[AIM OF THE TASK] Which lines in the material below contain the word "resolution"? Gather each of them, copied in full.
========================================================================
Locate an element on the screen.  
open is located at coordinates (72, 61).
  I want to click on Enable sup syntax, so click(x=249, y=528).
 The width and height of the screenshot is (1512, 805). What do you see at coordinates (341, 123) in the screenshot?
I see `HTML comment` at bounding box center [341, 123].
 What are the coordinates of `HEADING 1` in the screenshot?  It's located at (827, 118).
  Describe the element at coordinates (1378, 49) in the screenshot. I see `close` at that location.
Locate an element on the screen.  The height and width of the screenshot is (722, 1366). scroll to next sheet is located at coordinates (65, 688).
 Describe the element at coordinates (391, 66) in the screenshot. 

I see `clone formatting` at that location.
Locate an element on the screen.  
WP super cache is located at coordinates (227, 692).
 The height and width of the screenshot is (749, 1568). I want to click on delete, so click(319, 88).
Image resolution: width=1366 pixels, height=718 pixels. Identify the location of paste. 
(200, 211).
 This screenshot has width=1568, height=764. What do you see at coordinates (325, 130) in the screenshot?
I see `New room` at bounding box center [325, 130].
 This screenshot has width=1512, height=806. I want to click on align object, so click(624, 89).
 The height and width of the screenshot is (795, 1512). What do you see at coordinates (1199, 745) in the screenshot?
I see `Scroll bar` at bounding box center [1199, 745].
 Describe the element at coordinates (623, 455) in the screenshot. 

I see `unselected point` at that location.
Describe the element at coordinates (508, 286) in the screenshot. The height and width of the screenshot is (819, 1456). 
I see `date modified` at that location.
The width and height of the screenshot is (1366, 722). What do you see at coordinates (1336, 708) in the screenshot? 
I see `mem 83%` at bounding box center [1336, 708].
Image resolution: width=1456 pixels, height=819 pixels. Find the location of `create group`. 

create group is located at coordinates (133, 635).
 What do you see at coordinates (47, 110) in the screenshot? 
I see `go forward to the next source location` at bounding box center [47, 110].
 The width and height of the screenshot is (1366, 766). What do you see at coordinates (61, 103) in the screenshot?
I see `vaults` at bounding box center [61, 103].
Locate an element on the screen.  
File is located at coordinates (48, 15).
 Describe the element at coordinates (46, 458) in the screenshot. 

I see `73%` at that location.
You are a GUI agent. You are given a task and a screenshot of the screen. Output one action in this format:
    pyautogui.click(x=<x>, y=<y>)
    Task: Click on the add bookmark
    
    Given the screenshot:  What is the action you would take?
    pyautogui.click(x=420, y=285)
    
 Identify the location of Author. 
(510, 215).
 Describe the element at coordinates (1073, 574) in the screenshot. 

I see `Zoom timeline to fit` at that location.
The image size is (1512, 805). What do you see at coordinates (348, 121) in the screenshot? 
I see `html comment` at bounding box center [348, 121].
========================================================================
[RESULT OF THIS EXERCISE]
Image resolution: width=1366 pixels, height=718 pixels. Identify the location of paste. 
Image resolution: width=1456 pixels, height=819 pixels. Find the location of `create group`. 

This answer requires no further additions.